How is Rape Defined?

Shafi'i Fiqh

Answered by Shaykh Irshaad Sedick


In Western law, as long as consent is not given for penetration, the act of penetration will still fall under rape (Even if the girl consented to other non-penetrative sexual acts). What about Islam? If the girl eventually consented to other non-penetrative sexual acts but not penetration, can the act of penetration be considered rape?


In the Name of Allah, the Most Merciful and Compassionate.

May Allah alleviate our difficulties and guide us to what pleases Him. Amin.

In Islam, all forms of harm and abuse are prohibited. Depending on the level of harm, the assailant would be subject to punishment (corporal or other) according to a reliable and qualified Judge ruling according to Sacred Law. Assault involving vaginal penetration (rape), if proven according to Sacred Law, is punishable by death viz-a-viz stoning. Allah knows best.


Rape (forced vaginal penetration) witnessed by four upright men or confessed before the Islamic magistrate (qadi) would be punished with stoning (rajm). [Shirbini, Mughni al-Muhtaj]

Suppose there is no confession before the court. In that case, the Islamic magistrate will judge most cases of rape as sexual abuse and not adultery proper (zina), and the punishment (ta‘zir) would be some other form defined by the law of the Muslim country or by the judge, such as imprisonment. [ibid.]
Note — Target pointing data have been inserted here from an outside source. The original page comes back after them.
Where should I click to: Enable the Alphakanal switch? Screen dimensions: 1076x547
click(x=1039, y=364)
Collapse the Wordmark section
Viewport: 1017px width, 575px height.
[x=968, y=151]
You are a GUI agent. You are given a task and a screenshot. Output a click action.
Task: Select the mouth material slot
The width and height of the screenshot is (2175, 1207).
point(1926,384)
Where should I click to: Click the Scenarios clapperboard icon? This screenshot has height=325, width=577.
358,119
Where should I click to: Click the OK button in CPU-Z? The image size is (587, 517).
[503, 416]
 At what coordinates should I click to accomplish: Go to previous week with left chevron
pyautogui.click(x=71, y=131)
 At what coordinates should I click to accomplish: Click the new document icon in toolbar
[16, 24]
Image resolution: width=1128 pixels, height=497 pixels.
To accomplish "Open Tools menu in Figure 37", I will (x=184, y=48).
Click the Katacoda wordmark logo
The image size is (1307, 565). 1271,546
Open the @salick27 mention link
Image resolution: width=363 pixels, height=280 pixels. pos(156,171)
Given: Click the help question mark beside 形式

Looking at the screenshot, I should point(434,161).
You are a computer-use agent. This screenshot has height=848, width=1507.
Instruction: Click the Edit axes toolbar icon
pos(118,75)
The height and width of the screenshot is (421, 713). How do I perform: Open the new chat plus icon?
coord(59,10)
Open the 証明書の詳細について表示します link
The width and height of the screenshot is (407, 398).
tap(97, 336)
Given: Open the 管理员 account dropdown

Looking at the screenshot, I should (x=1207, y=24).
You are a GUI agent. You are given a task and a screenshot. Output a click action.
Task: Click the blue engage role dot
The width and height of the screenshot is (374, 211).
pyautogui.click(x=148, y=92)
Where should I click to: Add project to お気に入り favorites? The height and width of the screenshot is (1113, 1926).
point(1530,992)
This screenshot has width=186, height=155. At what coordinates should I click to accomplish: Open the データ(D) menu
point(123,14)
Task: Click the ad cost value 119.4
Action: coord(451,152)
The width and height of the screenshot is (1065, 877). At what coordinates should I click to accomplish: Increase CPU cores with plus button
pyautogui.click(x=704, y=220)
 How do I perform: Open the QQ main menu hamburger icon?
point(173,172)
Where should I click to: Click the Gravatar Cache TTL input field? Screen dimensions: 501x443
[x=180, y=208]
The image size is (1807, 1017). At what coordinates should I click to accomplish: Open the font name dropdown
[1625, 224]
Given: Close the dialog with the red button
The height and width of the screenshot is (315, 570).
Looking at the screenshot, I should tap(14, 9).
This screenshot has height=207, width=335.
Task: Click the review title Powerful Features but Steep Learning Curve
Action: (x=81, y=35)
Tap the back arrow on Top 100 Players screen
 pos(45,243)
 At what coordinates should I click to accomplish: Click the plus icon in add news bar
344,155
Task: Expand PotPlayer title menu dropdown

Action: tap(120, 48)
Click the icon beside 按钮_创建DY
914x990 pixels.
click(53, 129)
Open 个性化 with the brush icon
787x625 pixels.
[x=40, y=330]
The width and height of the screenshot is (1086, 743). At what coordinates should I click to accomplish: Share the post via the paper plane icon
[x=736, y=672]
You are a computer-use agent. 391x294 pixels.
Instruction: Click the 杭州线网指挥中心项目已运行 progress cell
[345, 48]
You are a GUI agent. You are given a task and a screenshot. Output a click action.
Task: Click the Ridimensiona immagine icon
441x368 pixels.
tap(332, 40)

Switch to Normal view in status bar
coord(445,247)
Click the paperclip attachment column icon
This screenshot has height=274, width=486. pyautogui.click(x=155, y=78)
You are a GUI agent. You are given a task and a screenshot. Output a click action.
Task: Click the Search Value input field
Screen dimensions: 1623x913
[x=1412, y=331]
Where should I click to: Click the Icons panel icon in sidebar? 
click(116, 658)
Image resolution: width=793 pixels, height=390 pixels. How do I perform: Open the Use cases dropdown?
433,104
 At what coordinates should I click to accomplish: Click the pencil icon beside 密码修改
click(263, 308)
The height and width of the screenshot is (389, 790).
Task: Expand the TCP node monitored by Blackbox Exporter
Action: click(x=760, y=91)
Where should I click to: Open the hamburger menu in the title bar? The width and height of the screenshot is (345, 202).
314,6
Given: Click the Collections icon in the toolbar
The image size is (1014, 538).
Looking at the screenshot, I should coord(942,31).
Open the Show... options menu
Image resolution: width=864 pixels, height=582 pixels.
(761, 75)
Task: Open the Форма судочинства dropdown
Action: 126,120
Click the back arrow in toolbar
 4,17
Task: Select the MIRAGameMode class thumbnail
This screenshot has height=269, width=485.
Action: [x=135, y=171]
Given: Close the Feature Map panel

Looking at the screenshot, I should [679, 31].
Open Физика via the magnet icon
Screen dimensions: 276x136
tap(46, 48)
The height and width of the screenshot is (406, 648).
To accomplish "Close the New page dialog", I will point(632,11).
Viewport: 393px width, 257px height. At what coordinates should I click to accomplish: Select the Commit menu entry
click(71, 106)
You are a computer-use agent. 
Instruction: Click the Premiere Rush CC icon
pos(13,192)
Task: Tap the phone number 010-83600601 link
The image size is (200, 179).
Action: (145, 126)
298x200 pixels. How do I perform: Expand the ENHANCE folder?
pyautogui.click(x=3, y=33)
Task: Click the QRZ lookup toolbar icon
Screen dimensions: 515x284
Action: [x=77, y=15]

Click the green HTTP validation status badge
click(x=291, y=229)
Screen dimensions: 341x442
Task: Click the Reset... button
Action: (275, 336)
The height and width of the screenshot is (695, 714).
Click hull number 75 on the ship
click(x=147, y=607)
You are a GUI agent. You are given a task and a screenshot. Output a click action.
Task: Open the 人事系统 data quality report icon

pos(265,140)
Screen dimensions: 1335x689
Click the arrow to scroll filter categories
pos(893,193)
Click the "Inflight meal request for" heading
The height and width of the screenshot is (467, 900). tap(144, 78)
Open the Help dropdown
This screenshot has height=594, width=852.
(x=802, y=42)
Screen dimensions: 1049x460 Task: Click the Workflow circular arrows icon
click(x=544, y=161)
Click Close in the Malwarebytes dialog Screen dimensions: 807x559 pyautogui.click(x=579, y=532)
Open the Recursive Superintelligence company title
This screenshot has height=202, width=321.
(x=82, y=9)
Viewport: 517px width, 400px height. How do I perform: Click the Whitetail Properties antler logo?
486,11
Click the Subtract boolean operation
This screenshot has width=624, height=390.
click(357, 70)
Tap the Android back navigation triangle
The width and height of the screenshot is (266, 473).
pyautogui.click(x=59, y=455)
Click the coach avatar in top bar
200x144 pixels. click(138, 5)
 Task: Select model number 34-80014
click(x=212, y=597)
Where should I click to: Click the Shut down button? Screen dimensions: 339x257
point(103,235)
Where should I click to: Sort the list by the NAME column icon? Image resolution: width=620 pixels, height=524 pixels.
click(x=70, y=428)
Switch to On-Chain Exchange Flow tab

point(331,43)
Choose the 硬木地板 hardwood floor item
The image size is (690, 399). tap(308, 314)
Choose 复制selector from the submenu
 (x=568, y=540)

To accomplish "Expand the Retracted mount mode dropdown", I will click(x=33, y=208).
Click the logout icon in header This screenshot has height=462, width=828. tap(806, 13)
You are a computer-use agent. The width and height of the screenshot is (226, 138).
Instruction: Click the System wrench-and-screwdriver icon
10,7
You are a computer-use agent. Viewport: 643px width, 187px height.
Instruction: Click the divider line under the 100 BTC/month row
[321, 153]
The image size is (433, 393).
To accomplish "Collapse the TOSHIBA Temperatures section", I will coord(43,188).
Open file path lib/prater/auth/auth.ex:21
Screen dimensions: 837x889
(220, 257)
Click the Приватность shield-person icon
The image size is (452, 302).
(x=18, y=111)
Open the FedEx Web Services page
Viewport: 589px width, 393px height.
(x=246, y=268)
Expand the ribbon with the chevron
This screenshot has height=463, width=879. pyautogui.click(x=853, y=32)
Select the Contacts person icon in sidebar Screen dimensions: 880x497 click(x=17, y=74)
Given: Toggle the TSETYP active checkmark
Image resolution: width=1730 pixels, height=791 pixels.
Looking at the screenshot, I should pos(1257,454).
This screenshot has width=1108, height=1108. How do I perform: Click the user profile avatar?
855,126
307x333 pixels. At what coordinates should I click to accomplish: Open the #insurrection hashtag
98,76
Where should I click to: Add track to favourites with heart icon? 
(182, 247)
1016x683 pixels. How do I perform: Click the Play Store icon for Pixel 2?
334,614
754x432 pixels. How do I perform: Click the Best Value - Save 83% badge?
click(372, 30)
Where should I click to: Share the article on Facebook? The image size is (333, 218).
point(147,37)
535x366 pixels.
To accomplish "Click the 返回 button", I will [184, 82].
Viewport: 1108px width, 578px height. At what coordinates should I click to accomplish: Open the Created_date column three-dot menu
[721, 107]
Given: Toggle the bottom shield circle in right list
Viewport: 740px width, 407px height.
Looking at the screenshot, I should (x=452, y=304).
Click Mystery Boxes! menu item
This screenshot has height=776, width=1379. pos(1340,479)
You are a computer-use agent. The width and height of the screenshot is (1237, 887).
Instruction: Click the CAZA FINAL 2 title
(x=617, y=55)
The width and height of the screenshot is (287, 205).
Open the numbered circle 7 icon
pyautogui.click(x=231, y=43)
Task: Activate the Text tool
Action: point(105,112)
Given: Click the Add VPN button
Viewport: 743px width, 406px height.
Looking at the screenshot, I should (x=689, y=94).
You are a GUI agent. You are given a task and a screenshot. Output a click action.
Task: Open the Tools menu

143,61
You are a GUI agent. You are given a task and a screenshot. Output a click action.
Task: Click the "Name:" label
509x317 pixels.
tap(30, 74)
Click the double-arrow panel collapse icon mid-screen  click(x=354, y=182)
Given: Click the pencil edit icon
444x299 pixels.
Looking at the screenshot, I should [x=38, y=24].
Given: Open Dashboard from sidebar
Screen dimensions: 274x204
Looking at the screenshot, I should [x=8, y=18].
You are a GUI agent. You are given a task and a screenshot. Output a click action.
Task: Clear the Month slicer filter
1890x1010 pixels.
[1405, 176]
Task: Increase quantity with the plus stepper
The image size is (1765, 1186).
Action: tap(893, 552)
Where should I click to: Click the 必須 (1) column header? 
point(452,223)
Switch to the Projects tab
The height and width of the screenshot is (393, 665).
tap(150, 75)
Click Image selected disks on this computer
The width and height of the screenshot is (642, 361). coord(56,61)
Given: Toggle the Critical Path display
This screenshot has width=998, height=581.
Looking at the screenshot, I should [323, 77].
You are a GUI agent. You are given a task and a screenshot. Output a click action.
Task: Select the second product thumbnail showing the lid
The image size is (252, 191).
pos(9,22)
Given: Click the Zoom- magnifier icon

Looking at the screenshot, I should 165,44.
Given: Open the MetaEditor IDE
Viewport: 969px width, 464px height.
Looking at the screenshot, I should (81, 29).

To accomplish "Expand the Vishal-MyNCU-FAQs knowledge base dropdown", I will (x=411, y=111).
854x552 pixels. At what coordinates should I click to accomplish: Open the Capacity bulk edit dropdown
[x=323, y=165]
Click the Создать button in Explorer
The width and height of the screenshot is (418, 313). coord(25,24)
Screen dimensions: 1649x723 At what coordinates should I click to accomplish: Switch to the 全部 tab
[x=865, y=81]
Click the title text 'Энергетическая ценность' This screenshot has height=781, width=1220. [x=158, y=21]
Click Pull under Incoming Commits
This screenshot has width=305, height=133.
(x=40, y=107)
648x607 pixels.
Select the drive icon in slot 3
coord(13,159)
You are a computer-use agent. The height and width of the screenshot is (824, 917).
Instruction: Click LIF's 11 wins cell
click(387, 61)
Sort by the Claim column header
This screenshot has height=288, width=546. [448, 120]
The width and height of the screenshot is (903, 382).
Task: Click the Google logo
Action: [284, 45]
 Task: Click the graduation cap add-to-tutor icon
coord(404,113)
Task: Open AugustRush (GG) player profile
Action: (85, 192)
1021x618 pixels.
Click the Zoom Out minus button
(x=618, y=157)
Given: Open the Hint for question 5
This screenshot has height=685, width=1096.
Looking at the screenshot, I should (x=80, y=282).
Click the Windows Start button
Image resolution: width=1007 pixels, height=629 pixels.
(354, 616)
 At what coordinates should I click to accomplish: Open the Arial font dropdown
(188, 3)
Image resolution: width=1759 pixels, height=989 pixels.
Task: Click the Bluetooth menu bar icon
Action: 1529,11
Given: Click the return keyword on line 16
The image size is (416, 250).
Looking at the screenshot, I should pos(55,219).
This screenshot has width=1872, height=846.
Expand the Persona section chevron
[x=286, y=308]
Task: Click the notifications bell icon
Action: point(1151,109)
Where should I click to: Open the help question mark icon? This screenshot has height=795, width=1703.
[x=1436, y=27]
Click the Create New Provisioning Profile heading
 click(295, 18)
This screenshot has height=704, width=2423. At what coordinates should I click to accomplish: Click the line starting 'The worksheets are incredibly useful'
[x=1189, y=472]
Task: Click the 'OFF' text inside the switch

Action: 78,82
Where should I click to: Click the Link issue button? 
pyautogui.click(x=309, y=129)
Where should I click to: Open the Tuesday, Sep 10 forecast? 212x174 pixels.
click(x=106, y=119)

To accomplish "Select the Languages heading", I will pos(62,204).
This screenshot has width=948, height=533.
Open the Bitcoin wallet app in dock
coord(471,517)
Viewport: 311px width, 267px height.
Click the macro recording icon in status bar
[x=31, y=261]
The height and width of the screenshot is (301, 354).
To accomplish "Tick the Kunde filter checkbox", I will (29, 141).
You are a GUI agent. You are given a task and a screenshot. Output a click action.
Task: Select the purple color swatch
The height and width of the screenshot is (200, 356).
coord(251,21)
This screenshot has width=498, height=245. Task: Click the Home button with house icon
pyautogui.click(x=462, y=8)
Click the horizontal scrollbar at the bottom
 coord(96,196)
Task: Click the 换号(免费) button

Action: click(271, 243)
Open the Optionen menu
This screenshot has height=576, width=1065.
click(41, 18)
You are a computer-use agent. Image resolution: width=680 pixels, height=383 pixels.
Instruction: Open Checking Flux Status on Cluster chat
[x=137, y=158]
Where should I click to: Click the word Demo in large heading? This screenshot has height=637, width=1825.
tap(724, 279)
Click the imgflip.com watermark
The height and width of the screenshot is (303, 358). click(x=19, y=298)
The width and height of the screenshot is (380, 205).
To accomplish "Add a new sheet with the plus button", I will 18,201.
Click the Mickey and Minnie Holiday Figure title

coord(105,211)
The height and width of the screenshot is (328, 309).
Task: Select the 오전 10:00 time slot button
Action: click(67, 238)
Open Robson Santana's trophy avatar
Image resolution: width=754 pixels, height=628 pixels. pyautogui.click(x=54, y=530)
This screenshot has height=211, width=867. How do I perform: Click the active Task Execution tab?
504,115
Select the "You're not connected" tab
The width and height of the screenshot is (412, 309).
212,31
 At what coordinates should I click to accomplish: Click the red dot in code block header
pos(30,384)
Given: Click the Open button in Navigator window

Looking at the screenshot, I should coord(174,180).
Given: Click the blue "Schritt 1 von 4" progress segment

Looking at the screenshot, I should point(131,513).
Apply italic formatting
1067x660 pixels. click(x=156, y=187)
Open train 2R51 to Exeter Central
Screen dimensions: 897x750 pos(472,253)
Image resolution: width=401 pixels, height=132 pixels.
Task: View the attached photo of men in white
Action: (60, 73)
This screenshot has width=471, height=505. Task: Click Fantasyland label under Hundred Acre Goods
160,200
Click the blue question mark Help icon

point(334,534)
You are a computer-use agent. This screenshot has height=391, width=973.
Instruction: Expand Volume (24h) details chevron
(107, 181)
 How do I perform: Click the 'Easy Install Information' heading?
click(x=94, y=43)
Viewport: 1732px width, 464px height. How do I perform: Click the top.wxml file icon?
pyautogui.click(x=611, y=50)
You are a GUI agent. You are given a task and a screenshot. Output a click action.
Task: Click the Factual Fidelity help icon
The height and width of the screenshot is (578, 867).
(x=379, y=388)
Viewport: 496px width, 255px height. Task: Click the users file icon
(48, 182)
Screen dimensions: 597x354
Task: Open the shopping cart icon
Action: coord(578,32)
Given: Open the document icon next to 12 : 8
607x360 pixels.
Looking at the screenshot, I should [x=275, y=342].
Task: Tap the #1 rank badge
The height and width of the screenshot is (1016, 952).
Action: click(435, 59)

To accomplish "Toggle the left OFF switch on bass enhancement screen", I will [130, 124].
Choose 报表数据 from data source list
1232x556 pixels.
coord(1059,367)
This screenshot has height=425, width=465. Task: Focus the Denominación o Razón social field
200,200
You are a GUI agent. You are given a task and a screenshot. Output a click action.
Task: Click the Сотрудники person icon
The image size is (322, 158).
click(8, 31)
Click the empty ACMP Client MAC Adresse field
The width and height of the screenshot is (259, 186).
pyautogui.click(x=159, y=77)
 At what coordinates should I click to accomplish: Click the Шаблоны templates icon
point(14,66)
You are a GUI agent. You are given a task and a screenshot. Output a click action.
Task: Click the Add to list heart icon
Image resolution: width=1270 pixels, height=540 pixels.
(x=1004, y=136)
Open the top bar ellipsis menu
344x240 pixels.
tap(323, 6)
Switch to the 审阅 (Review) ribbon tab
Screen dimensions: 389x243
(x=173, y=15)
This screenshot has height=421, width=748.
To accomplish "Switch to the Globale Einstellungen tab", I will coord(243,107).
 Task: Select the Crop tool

It would normally be established by a claim from the woman’s side conjoined with circumstantial evidence (qara’in).

Besides the court punishment, rape has no repercussions on the child’s lineage: the mother will still be considered the mother, and if she is married, her husband will be the child’s father unless he takes legal steps to deny lineage. [ibid.]

Legal Implications

“The attacked person has the right to ward off the assailant regardless of whether that be a person (Muslim or non-Muslim, free or a slave, and competent for religious assignment or not) or an animal, with the purpose of defending his life, his body parts, and his womenfolk (against rape or what leads to it such as forcible kissing, embracing, and the like), and his wealth, even if it is a small amount.

Suppose the assailant is killed in the process. In that case, there is no retribution (qisas), blood money (diya), expiation (kaffara), or any compensation … because the victim is commanded to ward off the assailant. He could not be commanded to fight the assailant and then be liable for punishment if he killed him as a result.” [Ansari, Asna al-Matalib]

Different to Zina

The above underlines that rape differs from zina, especially regarding the legal implications and relevant rulings. Zina and fornication are consensual forms, while rape is coerced penetration. It is incorrect to say that rape and zina are the same and that both are punishable by the same penalty.

I pray this is of benefit and that Allah guides us all.
[Shaykh] Irshaad Sedick
Checked and Approved by Shaykh Faraz Rabbani

Shaykh Irshaad Sedick was raised in South Africa in a traditional Muslim family. He graduated from Dar al-Ulum al-Arabiyyah al-Islamiyyah in Strand, Western Cape, under the guidance of the late world-renowned scholar Shaykh Taha Karaan.

Shaykh Irshaad received Ijaza from many luminaries of the Islamic world, including Shaykh Taha Karaan, Mawlana Yusuf Karaan, and Mawlana Abdul Hafeez Makki, among others.

He is the author of the text “The Musnad of Ahmad ibn Hanbal: A Hujjah or not?” He has served as the Director of the Discover Islam Centre and Al Jeem Foundation. For the last five years till present, he has served as the Khatib of Masjid Ar-Rashideen, Mowbray, Cape Town.

Shaykh Irshaad has thirteen years of teaching experience at some of the leading Islamic institutes in Cape Town). He is currently building an Islamic online learning and media platform called ‘Isnad Academy’ and has completed his Master’s degree in the study of Islam at the University of Johannesburg. He has a keen interest in healthy living and fitness.